Further Tax Policy Objectives
Although the primary aim of the Singapore tax policy is to provide funding for government operations, there are still other objectives that are considered important.
Economic and Social Goals
A highly important objective is the desire to increase economic growth by imparting a sense of economic and social goals within the citizens of Singapore. The government has used the tax system in order to reach this goal.
- The Singapore government has gifted certain business with an accelerated capital allowance. This means that they receive funding for any assets that are used regularly by the business.
- Parents have been provided with a tax rebate after the birth of every child up to the fifth child. The aim of this is to encourage families to have more children which will in turn increase social mobility and economic growth, as well as increasing the amount of highly educated adults.
By keeping corporate rates competitive, the government aims to encourage more foreign investment to give the economy an important financial boost. As well as, the government counteracts this by consistently keeping individual rates low in order to encourage tax payers to work harder.
- Income Tax – This is a tax that is imposed on every individual that works within Singapore. Income tax is also charged to businesses. The amount of tax charged will be dependent on the level of income.
- Property Tax – The government estimates the rental value of all properties that are privately owned. The final estimate of this represents the property tax that is charged to owners.

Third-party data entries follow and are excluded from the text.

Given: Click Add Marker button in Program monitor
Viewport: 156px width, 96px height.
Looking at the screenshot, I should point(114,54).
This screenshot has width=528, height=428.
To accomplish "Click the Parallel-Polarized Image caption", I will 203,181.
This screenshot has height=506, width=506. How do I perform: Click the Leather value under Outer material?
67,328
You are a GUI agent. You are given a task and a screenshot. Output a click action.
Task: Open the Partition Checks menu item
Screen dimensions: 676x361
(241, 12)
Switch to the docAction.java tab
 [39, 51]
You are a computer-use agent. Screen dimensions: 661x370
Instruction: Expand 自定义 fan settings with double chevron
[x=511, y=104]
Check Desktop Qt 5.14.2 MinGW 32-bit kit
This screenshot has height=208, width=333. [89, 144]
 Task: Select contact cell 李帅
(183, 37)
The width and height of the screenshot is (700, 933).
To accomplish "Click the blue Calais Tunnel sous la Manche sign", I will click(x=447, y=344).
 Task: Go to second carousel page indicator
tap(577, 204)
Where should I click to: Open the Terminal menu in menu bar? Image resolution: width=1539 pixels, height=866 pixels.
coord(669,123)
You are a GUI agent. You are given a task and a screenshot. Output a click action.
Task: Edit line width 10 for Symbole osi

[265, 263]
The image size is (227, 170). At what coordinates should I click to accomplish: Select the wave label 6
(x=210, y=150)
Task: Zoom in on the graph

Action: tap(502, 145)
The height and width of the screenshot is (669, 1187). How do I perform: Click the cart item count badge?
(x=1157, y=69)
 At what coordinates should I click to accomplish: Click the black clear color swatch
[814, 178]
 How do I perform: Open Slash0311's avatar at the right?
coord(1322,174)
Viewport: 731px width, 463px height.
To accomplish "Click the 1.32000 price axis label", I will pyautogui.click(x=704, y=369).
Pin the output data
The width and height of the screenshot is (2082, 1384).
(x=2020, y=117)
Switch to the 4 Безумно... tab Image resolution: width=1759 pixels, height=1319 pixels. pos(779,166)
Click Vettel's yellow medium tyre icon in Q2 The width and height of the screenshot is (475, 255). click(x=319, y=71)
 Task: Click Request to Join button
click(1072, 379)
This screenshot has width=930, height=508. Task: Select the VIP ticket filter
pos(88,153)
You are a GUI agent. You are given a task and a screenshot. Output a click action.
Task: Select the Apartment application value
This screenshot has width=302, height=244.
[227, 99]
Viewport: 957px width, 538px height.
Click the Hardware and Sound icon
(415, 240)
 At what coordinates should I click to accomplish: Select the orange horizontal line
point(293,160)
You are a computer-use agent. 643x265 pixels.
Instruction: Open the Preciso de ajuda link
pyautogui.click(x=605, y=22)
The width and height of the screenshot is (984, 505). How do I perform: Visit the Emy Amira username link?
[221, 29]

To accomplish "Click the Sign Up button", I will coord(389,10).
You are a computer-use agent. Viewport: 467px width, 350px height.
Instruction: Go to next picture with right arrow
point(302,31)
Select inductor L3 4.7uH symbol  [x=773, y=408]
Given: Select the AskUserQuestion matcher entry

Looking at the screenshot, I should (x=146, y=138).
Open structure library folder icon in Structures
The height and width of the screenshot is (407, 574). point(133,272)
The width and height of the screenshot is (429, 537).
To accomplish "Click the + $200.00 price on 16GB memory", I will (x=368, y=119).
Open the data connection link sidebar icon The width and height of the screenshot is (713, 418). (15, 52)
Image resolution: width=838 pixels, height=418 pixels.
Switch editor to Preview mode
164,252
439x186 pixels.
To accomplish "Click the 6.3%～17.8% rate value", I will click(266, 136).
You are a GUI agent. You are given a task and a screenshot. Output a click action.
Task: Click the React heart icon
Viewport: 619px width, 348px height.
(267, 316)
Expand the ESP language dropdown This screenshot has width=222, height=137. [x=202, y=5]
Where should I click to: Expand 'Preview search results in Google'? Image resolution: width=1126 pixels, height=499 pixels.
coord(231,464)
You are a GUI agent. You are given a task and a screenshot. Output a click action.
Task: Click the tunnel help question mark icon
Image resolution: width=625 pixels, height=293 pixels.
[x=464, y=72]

- Estate Duty – The estate duty tax comes into play when the value of a deceased’s assets exceeds a pre-determined set amount.
- Stamp Duty – When legal documents relating to stocks, shares and immovable property are concerned the stamp duty is imposed.
- Motor Vehicle Tax – Motor vehicle tax is imposed of automobile owners for two reasons. The first reason is to restrict the level of car ownership throughout the country and the second reason is to tackle the problem of extreme road congestion.
- Goods and Services Tax–Whenever money is given in exchange for goods including imports then the goods and services tax will need to be paid. This also includes products that have already been subjected to customs and excise duties. Therefore this can be considered a tax on consumption.